▶ PAGE:
((

3. Make a copy of your hard drive, just in case things go wrong.

Okay, now for the upgrade.

Start by gathering all the installation files for all your applications. Windows 7 will put your info in a Windows.old file for you, but it won’t reinstall your programs. Make sure you have all the CDs or if you downloaded programs, back up any install files you have on an external drive. Find all the license keys either off product boxes or old e-mails. You’ll want them all handy in a place outside the computer you’re upgrading.

The last thing before you reach for the Windows 7 disc is to download and run the Windows Easy Transfer Wizard. This will allow you to back up all your files and settings to an external hard drive, a different one than the one you imaged earlier.

))

▶ PROMPT 1:
Output the passage of the Windows 7 upgrade text from "Okay, now for" to "computer you’re upgrading.", word for word.
▶ PROMPT 2:
Go on with the Windows 7 upgrade text from its last sentence.

▶ INFORMATION SHOWN:
((

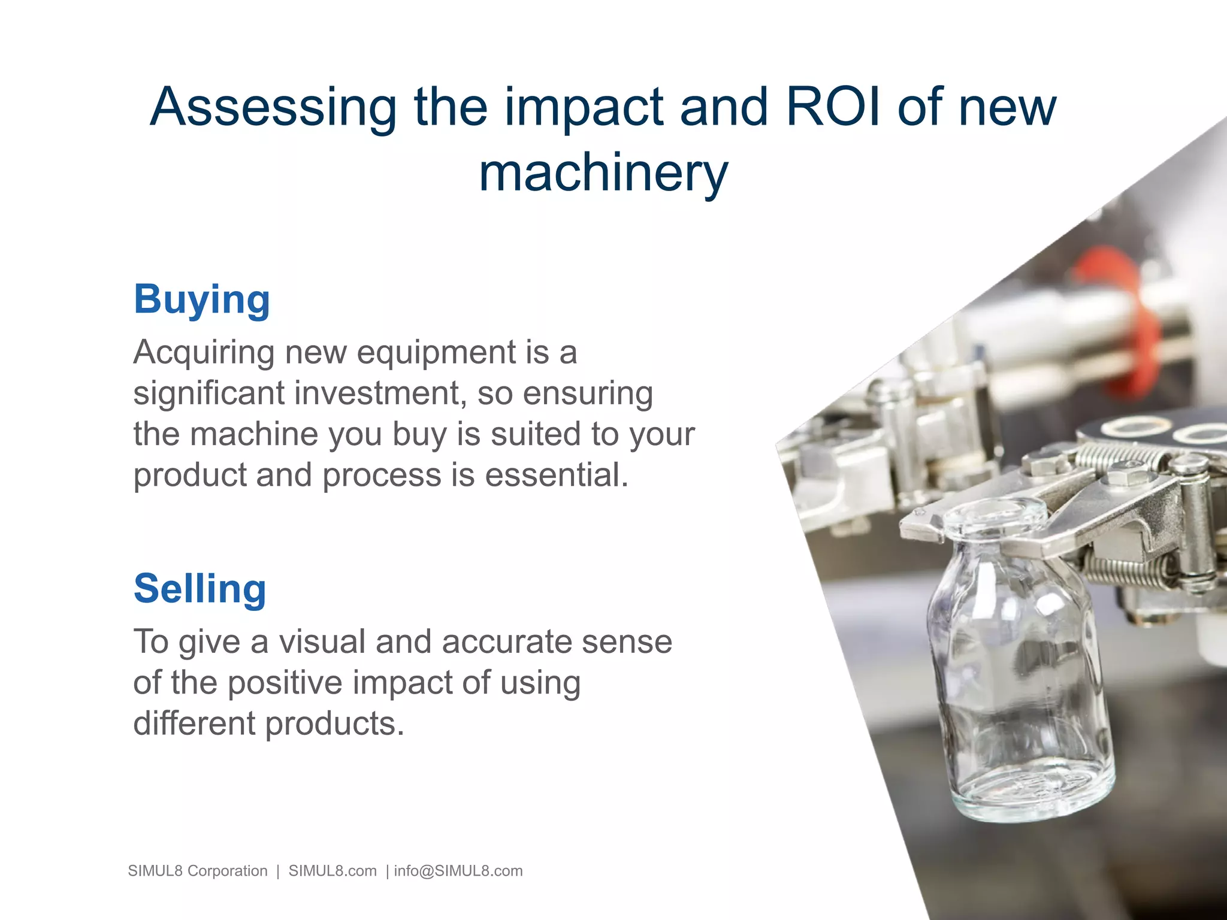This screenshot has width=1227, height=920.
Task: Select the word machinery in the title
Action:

))
((

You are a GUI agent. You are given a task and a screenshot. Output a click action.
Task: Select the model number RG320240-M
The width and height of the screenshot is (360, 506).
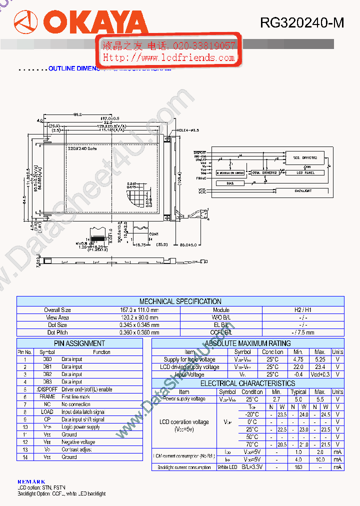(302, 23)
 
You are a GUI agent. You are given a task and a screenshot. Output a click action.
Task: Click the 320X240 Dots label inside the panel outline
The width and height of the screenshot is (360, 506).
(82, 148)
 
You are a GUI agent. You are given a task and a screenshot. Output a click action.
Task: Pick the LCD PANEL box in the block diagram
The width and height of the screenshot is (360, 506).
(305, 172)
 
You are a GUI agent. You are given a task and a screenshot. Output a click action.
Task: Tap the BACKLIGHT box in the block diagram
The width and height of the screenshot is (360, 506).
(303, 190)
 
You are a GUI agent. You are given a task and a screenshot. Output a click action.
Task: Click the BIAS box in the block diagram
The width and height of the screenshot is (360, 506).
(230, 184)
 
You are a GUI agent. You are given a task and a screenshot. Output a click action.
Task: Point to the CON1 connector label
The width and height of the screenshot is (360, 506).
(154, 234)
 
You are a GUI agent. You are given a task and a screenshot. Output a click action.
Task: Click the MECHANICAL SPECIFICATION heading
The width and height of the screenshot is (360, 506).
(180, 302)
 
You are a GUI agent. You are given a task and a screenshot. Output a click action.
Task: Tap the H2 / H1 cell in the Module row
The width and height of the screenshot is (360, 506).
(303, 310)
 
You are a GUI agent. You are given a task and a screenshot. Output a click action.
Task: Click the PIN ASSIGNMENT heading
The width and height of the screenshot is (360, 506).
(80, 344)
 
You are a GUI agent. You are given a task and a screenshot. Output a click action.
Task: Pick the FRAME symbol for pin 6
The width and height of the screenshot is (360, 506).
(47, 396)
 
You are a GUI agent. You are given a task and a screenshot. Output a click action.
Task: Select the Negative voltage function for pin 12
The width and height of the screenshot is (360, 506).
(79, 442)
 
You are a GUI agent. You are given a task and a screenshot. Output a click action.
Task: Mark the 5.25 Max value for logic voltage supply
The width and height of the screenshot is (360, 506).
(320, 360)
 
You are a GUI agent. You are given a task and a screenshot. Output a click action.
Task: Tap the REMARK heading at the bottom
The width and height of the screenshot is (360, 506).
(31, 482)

))

▶ EXERCISE RESULT 1:
Okay, now for the upgrade.

Start by gathering all the installation files for all your applications. Windows 7 will put your info in a Windows.old file for you, but it won’t reinstall your programs. Make sure you have all the CDs or if you downloaded programs, back up any install files you have on an external drive. Find all the license keys either off product boxes or old e-mails. You’ll want them all handy in a place outside the computer you’re upgrading.

▶ EXERCISE RESULT 2:
Launch the wizard and make sure your external drive is plugged in. You can send your info to a network location; in this example, we’re choosing an external drive. The program will check for what can be transferred then give you the opportunity to password-protect the data. Finally, choose your external drive and begin the back up. You shouldn’t use your computer while this process is running. It will take a while to move all your info over. Once it’s done, you can set that drive aside – you won’t need it until after Windows 7 completes updating.

Finally, you’re ready to insert the Windows 7 disc. When doing a clean install, it doesn’t matter if you restart and boot off the disc or just run it from within Windows. It will give you one last chance to check compatibility. If you’re sure you don’t need that, go ahead and click “Install now.”

A warning box will alert you that you’re going to lose your old version of Windows and your old files will be saved in C:\Windows.old and windows will begin installing.

Your computer will reboot a few times and eventually the Wizard will return, this time running in Windows 7. At this point, you’ll be able to do things like set up a password, set security preferences, set the time and date, etc.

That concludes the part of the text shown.